Авторы очерков-некрологов должны были вспомнить и о прочих важнейших составляющих творческого потенциала этого, несомненно, выдающегося человека: о партийности, «гражданской позиции» и общественной деятельности Глеба Сергеевича. И здесь во мнениях неутешных коллег обнаруживаются примечательные расхождения.
Л.С. Клейн вспоминает: «Одним из первых Лебедев разорвал сои партийный билет… Этот запал он пронес сквозь всю свою жизнь и уже в конце ее, в 2000 г., чрезвычайно больной (у него был вырезан желудок и выпали все зубы), профессор Лебедев возглавил комиссию петербургского Союза ученых, ведущую несколько лет борьбу против пресловутого засилья большевистских ретроградов и псевдопатриотов на историческом факультете и против декана Фроянова – борьбу, завершившуюся победой несколько лет тому назад» (Клейн 2009: 268).

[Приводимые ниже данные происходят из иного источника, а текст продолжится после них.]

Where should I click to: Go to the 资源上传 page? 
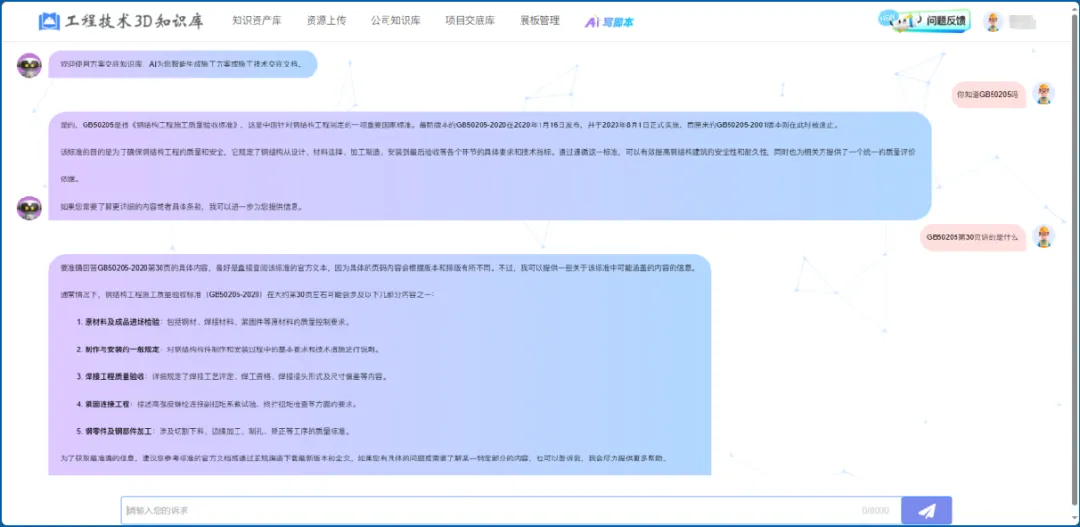point(327,21)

Рвать партбилет, который уже стал не более чем реликвией, или не рвать – личный выбор каждого: одни порвали, другие хранили. Ну а когда партбилет был еще объективной реальностью – тем более для секретаря партбюро истфака? С.Л. Кузьмин уверен: «Г.С. Лебедев никогда не был ни диссидентом, ни антисоветчиком, хотя приверженность “норманизму” была для него формой неосознанного фрондирования с режимом, а ретивыми его служителями именно так и расценивалась. Другое дело, что Лебедев болезненно воспринимал невозможность прямого общения с зарубежными коллегами, невозможность воочию видеть материалы и памятники, которые он знал не хуже их, но только по публикациям» (Кузьмин 2004: 24). Снова «неосознанное фрондирование» – любимое определение позиции доблестных интеллигентов в 1970-80-е гг. post factum. А проще говоря, Глеб Сергеевич, как и сотни тысяч его сотоварищей по «образованному классу» позднего СССР, был крайне недоволен невозможностью свободно посещать зарубежные страны. Это понятно. Непонятно другое: как можно такую позицию признавать «неосознанным фрондированием» и отрицать антисоветские настроения, коль скоро взрослый человек, историк и археолог, вполне должен осознавать, чем именно его не устраивает та самая власть, которая препятствует ему самовыражаться в общении с зарубежными коллегами? И – зачем?
Возьмем на себя смелость предположить, что повторяющиеся неубедительные признания «неосознанной фронды» возникают в воспоминаниях коллег о 1970-80-х гг. по той простой причине, что из недалекого будущего стали отчетливо видны последствия этой «фронды» – обескуражившие многих и многих былых «фрондеров».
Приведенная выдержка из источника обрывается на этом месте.